- Не торопись, - остановил Ханиф. - Коран читала, мусульманских же обычаев ещё не ведаешь вполне.
- Чего не ведаю? - спросила Всеволожа. Вельможа улыбнулся:
- Молчание или улыбка у нас считаются согласием.
8
Протекали за седмицей седмица, а дело, ради которого Евфимия оказалась в Курмыше, не терпящее промешки дело, как кол в водовороте, не двигалось. Жизнь гостьи напоминала акварий, сосуд стеклянный для разведения водожилых: и водоросли в водяничке, и речной песочек, а воли нет. За крепостной заплот не то чтоб выйти - не выглянешь. На мужескую половину без позова не ступишь. Ханиф не зовёт. Изрядно устала Евфимия от банных новизн, от восточных яств, от словоохотливой Асфаны, с кем всё переговорено, пересужено. На просьбу отпустить та просила продлить гостины или избегала ответа.
Раина тоже истощила терпение. Хозяйка, будто не замечая боярышниной тоски, подметила Раинину скуку. «Отпусти девку, - предложила она. - Служанок у меня много». Евфимия, поразмыслив, поняла: её здесь держат намеренно, чтоб не встревала палкой в колеса. И будут держать, пока не решится судьба Василиуса. Хитро придумал Ханиф! Нет замысла расстроить его придумку.
Дюдень как-то показался мельком. Не подошёл, издалека поприветствовал. Значит, досталось бедному за появление подопечной в Курмыше. Пусть не по пяткам, а всё же крепко. Теперь нет на него надежды.
Асфана, весёлая, вошла в ложню гостьи и объявила:
- Сегодня к нам - песельник! Ещё в Орде Мамутек купил его. Большой полон пригнали с Южной Руси. С тех пор возит с собой царевич русского соловья. Мой Канафи одолжил яшника на вечер. Пошли…
Женское общество собралось в саду. По одну сторону пруда - жёны Ханифа с боярышней и её девушкой, по другую - длинный худырь с узким ликом, впавшими ланитами, взором огненным. В руках будто лютня иль балалайка, только больше, пузастее.
- Как прозывают песельника? - спросила Асфану Всеволожа.
- Мы зовём Митуса… Гордость уруситов! Теперь - наш! По-татарски может. Тебе будет петь по-русски.
Длинными тонкими перстами Митуса прошёлся по струнам. Побренчал, настраиваясь… Запел райским голосом, но с земной тоской:
- Тьфу, поёт! - озлилась Асфана. - Одни слёзы! Зачем? У нас полный пруд воды.

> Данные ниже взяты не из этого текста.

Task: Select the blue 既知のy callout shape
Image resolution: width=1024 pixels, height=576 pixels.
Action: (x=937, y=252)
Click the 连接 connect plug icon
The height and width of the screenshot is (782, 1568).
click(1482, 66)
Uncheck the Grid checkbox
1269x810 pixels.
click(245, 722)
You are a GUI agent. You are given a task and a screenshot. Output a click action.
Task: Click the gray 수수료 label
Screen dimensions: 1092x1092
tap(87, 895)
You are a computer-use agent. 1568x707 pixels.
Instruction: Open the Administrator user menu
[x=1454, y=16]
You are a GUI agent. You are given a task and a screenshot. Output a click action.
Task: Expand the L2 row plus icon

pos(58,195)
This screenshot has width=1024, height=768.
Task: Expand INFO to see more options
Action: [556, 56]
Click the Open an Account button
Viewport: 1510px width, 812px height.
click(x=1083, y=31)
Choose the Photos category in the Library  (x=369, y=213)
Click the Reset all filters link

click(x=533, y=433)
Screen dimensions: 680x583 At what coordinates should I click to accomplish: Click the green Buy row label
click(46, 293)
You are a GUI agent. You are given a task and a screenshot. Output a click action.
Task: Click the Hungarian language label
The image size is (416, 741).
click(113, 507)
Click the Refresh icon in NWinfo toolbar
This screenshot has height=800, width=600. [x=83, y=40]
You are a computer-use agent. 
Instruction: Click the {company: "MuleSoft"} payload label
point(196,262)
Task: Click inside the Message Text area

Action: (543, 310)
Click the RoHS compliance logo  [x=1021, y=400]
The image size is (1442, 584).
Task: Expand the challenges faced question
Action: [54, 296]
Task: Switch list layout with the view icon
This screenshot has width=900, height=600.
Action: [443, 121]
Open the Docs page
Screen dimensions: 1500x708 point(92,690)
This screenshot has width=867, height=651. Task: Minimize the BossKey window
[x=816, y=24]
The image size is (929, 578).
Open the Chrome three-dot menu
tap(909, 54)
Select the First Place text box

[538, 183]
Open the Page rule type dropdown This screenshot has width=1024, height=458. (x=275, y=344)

- Дозволь говорить с Митусой, - спросилась Евфимия.
- Что ты! Нельзя, нельзя, - замахала рукой хозяйка.
Гостья встала и удалилась в дом, сопровождаемая Раиной.
- Боярышня, бежать надо. В лес хочу-у-у! - не впервой запричитала дева.
- У тебя в тяжкий час одно слово - «бежать»! - гневалась боярышня. - Как бежать? Куда бежать? Всюду глаз…
- Измыслю как, - не унялась ловкая наперсница.
- Сбежишь - вернут! - отрезала Всеволожа. Взошла, молитвенно сложив ладошки, Асфана.
- Что ты ходишь, как семенишь? - набросилась на неё Евфимия.
- Так красиво, - опустила татарка повинный взор. - У нас принято так.
Боярышня не сумела взять себя в руки, продолжала ехидничать:
- «Решила ворона, как куропатка ходить, позабыла и собственную походку». Ведомо ли тебе такое ваше присловье?
- Ты добрая, тебе плохо, - поняла Асфана. - Я не гневаюсь.
- И голос-то у тебя не твой: тонкий, птичий, будто щебечешь, - совсем разошлась боярышня. - В Костроме говаривала, как люди.
- Там была яшница, тут - жена Ханифа! - гордо вскинула голову Асфана.
Раина ушла от греха подальше. Евфимия опустилась на одр, задумалась.
- Митуса иглу воткнул в сердце Афимы? - подсела к ней хозяйка. - Ладно, не горюй. Хочешь, развлеку? Как? Не угадаешь.
- Не помыслю угадывать, - откликнулась Всеволожа.